If you are knitting to an HTML-based format, the only supported options are vega.width, vega.height (as pixels) and vega.embed (as a list). If you are knitting to a non-HTML-based format, you additionally have the options dev, out.width and out.height available.

knit_print.vegaspec(spec, ..., options = NULL)

## Arguments

spec

An object to be coerced to vegaspec, a Vega/Vega-Lite specification

...

other arguments

options

list, knitr options

## Details

The biggest thing to keep in mind about a Vega visualization is that very often, the chart tells you how much space it needs, rather than than you tell it how much space it has available. In the future, it may reveal itself how to manage better this "conversation".

## HTML-based

When knitting to an HTML-based format, the spec is rendered as normal, it calls vegawidget() using the options vega.width, vega.height and vega.embed:

• vega.width and vega.height are passed to vegawidget() as width and height, respectively. These values are coerced to numeric, so it is ineffective to specify a percentage. They are passed to vw_autosize() to resize the chart, if possible.

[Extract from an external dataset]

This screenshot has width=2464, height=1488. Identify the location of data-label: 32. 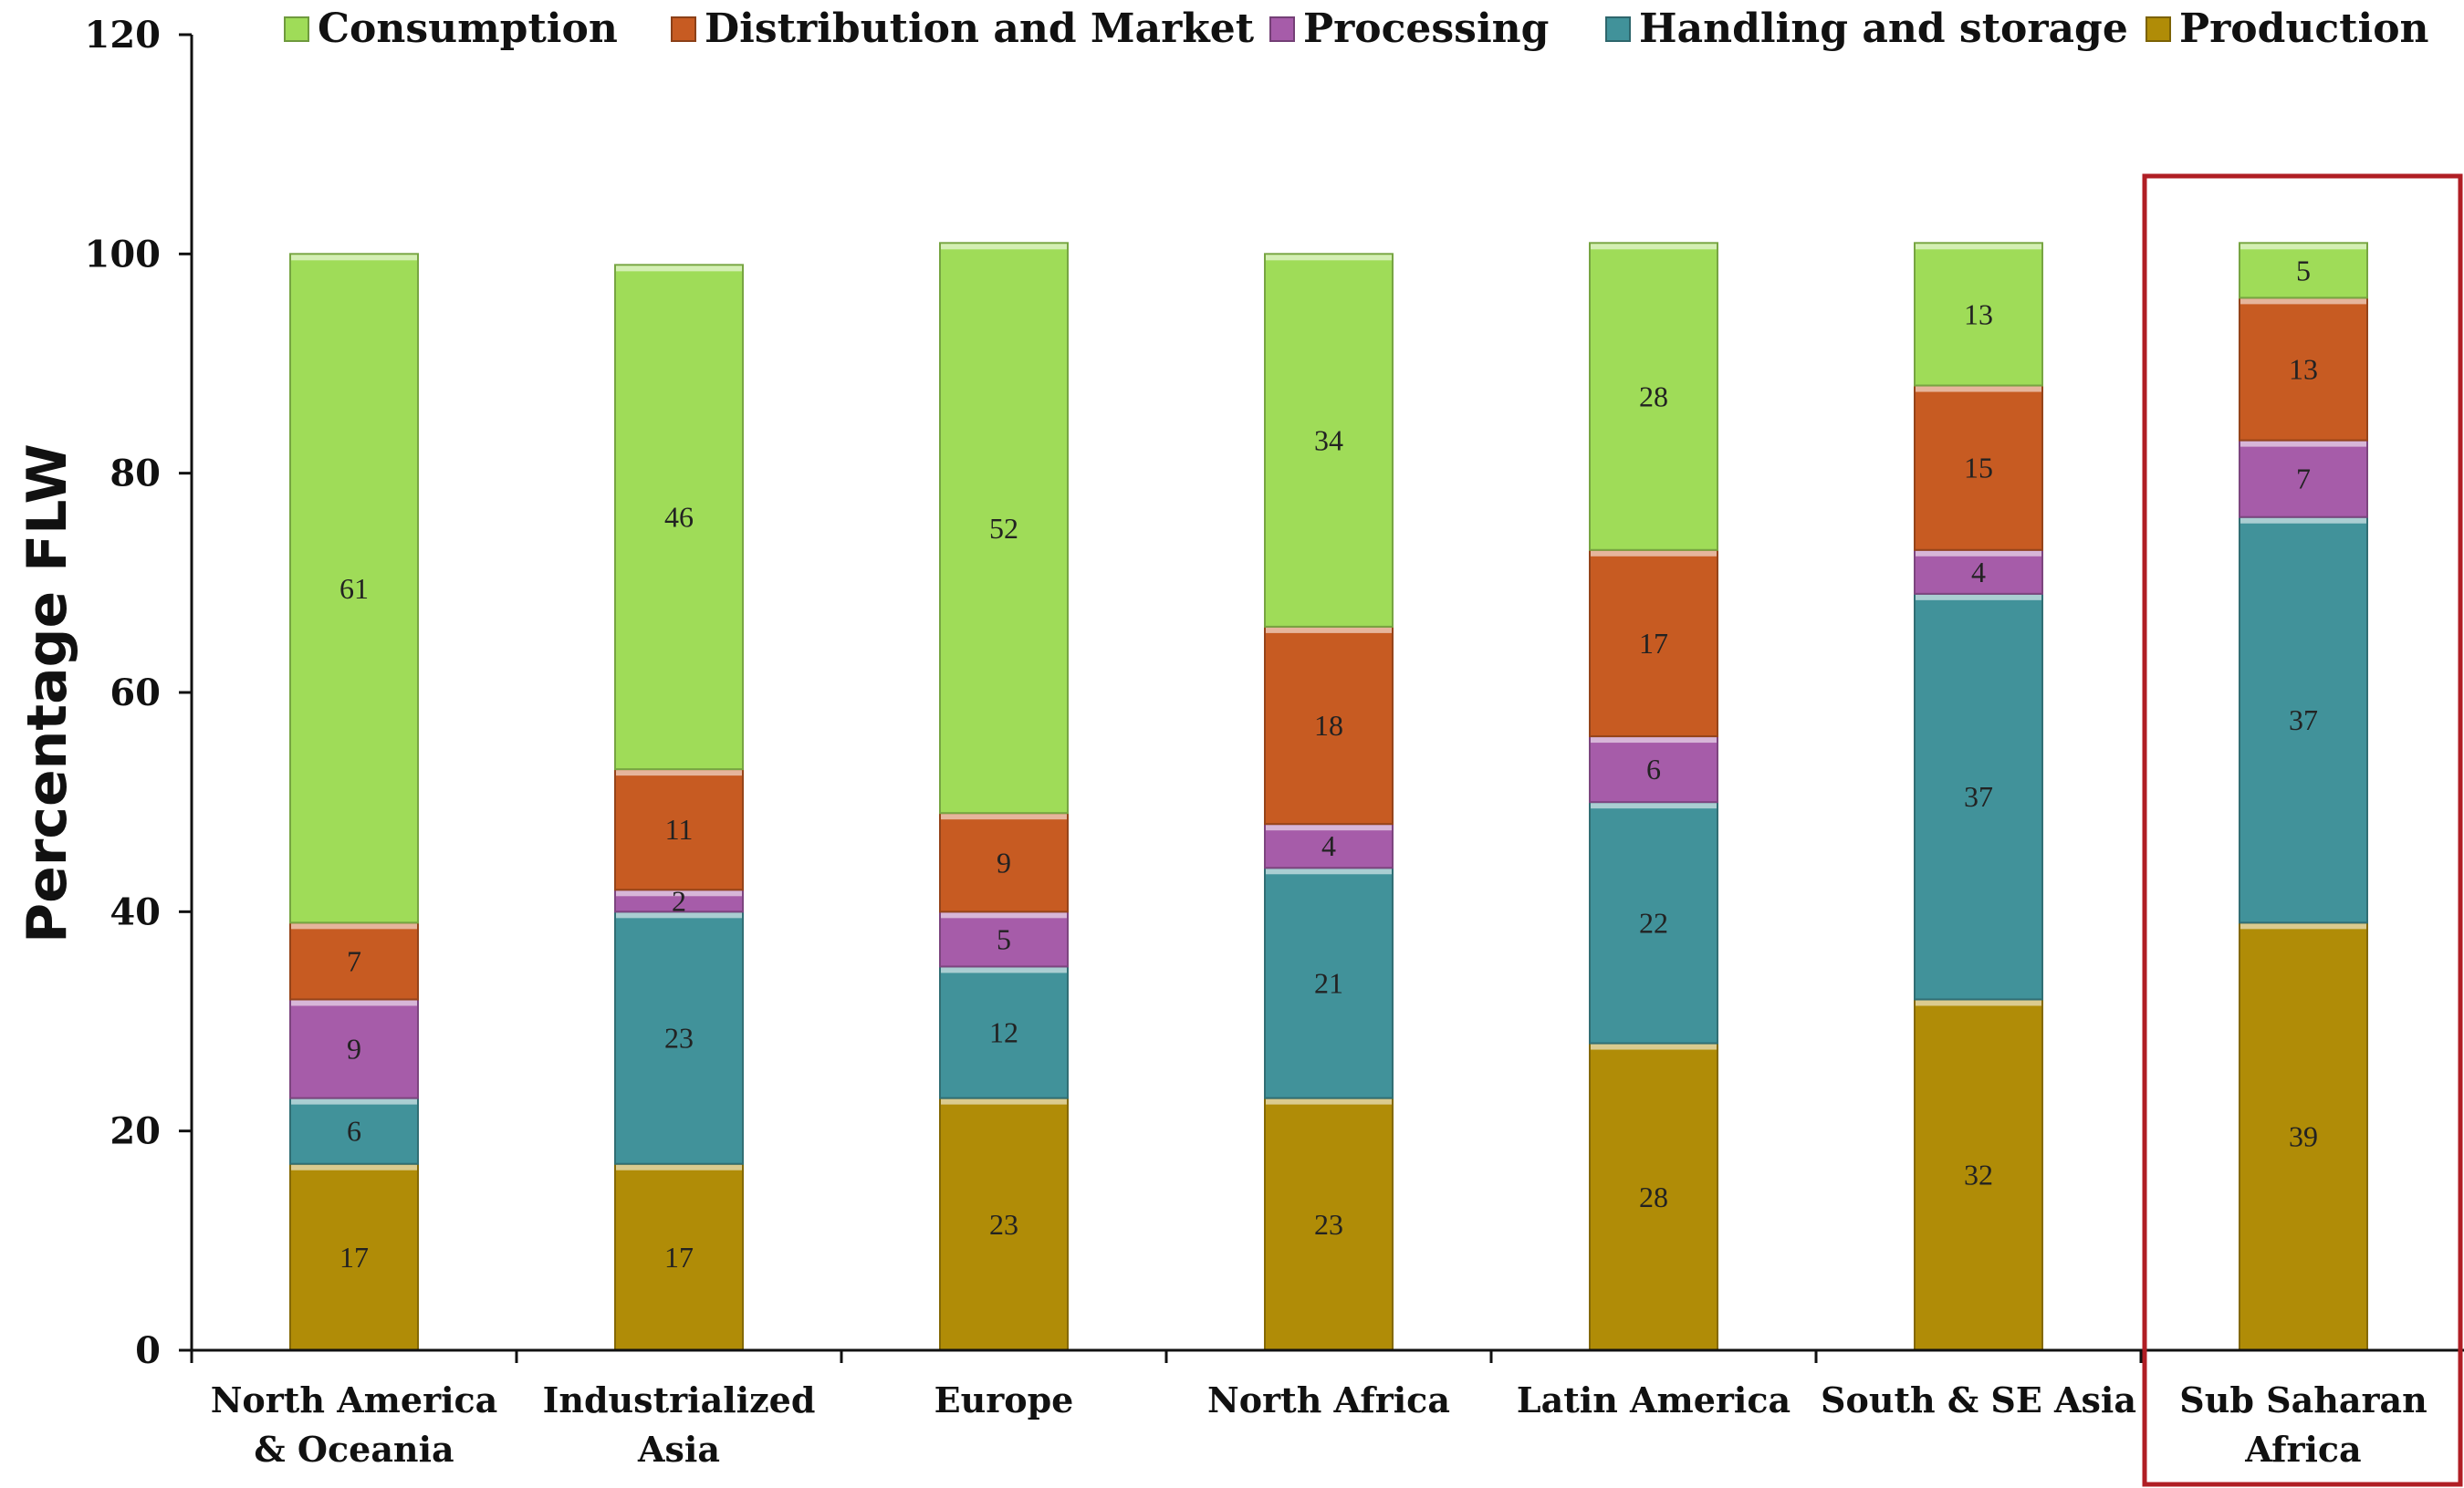
(1978, 1175).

• vega.embed is passed to vegawidget() as embed. The function vega_embed() can be useful to set vega.embed.

## Non-HTML-based

When knitting to an non-HTML-based format, e.g. github_document or pdf_document, this function will convert the chart to an image, then knitr will incorporate the image into your document. You have the additional knitr options dev, out.width, and out.height:

• The supported values of dev are "png", "svg", and "pdf". If you are knitting to a LaTeX format (e.g. pdf_document) and you specify dev as "svg", it will be implemented as "pdf".

• To scale the image within your document, you can use out.width or out.height. Because the image will already have an aspect ratio, it is recommended to specify no more than one of these.